The lack of diagnosis exemplifies one of the obstacles that is involved in patient advocacy, essentially this is a puzzle piece that is not fitting in women’s healthcare but also overall care. Despite this, after a diagnosis, the improvement of lifestyle and obstacles can vary and improve greatly. With a proper diagnosis, the proper lifestyle challenges can be put into place to help patients, and people balance this condition with their life. A huge step in this challenge from diagnosis to lifestyle change is to find a treatment that works. Once a treatment is in place, patients work to get their lives back and have the quality and care that they need for their health.  

Diagnosis for endometriosis is often a long, arduous process that can take years, placing a toll on the person’s mental health and physical well-being. It can take anywhere from four to eleven years for some women to obtain the proper diagnosis and subsequent treatment. That gap alone is a serious barrier for those suffering from any stage of the condition, as the years in between can feel like an eternity. Much of that time can be spent finding a doctor who specializes in a relevant field, and even more, could be spent finding one who will take the patient seriously. 

A proper diagnosis, however, can lead to treatment. From there, treatment can help manage the symptoms, slow the condition’s progression, and help improve the overall quality of life for patients. 

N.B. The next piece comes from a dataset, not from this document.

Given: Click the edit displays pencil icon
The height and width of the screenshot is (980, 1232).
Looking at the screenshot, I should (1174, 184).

While treatment options are not a missing piece of the larger puzzle, they are pieces that may need to be moved around to different parts to fit right. While there is no “cure” for endometriosis at this point in time, there are still a few treatment options for women who wish to take the next step after their diagnosis. Treatments can be as mild as medication, such as hormonal suppressants. Other more serious treatments involve surgery, the most common of which is laparoscopy. First, however, it is necessary to find a doctor or healthcare provider who will take the patient seriously. Because it is common for women affected by endometriosis to be misdiagnosed—if not outright ignored—countless women do not receive treatment. Diagnosis and treatment alike must be destigmatized to encourage patients to reach out for the help they need. 

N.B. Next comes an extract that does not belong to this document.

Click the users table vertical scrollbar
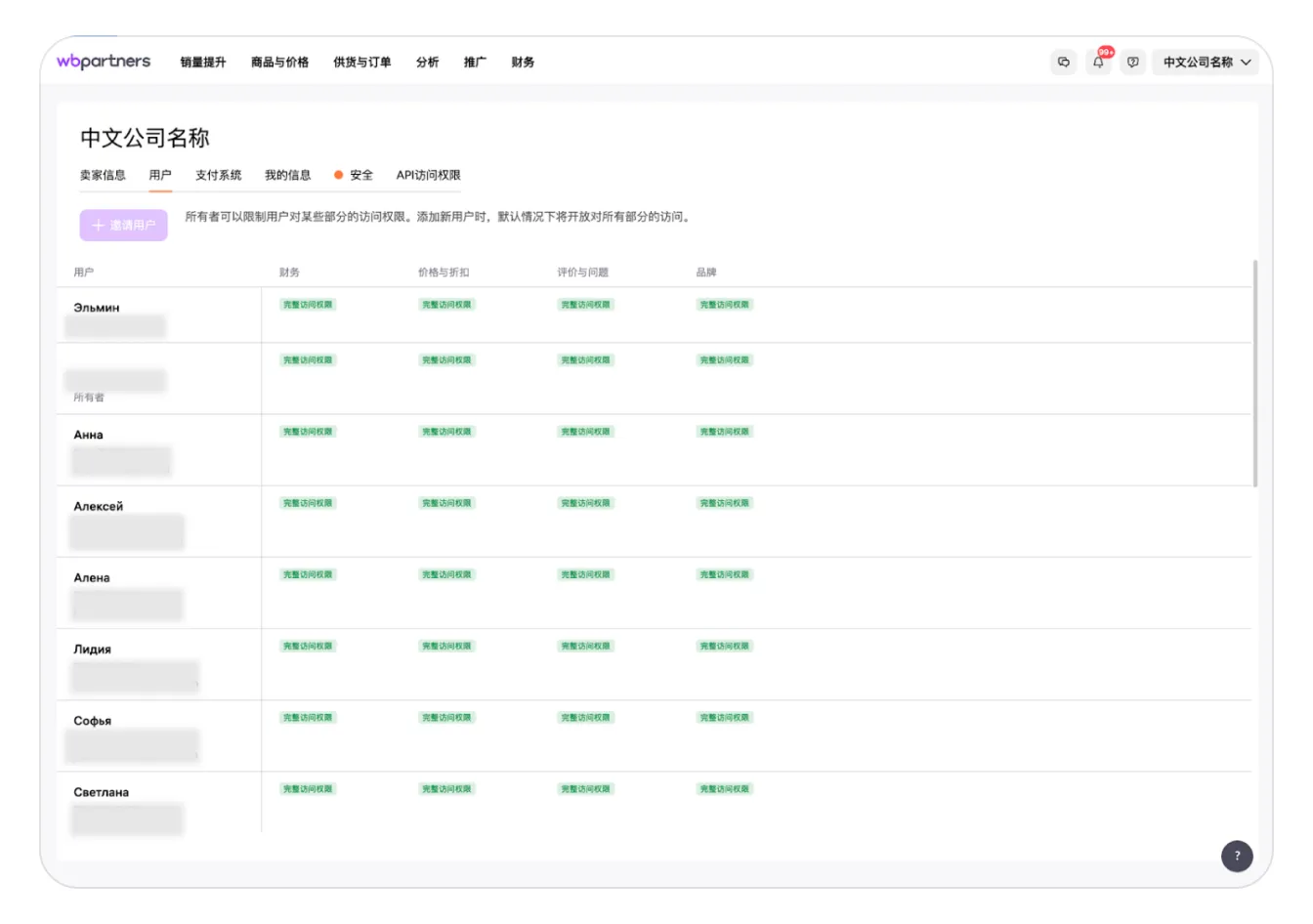 click(1255, 372)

Upon obtaining a diagnosis, the puzzle is still far from complete. Two hidden pieces of the puzzle are issues with pregnancy and fertility, both of which are affected by the presence of endometrial tissue. Fortunately, it is still possible to carry out a successful pregnancy for women affected by endometriosis. Should a woman choose to have children, it may be in her best interest to seek treatment ahead of time, as the condition is known to affect fertility. At this time, there is still an unthinkable number of women who cannot carry children because of the severity of their condition. Likewise, there are women whose stories are being disregarded, and who are being denied surgical treatment, most notably hysterectomy. 

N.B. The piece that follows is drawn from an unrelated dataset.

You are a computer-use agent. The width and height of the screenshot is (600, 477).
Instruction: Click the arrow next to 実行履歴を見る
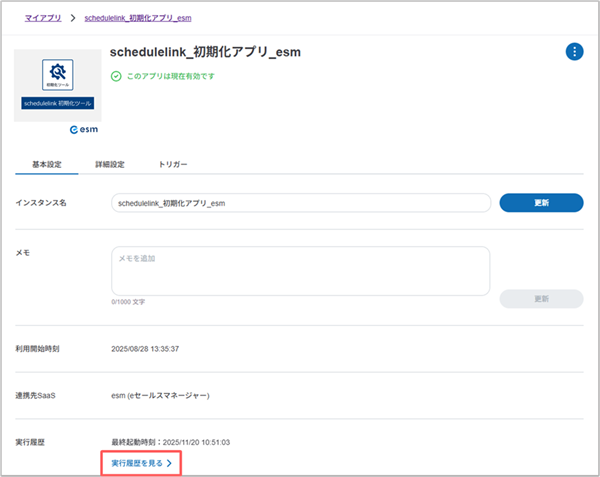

These stories and experiences need to be told; this conversation is important, and Hyeia will continue to share the stories of women who want to come forward into the conversation. It is then we believe that, with the uptick in conversation, doctors will start to listen to patients more, working for more diagnoses for endometriosis and giving patients the care that they need. A newer, more informed perspective of women seeking treatment, diagnosis, and overall care is needed to close this gap and complete the puzzle for women and the pain they are forced to endure. 

This article was created as part of the WRTC program at Jemes Madison University, which is overseen by Dr Lori Beth De Hertogh.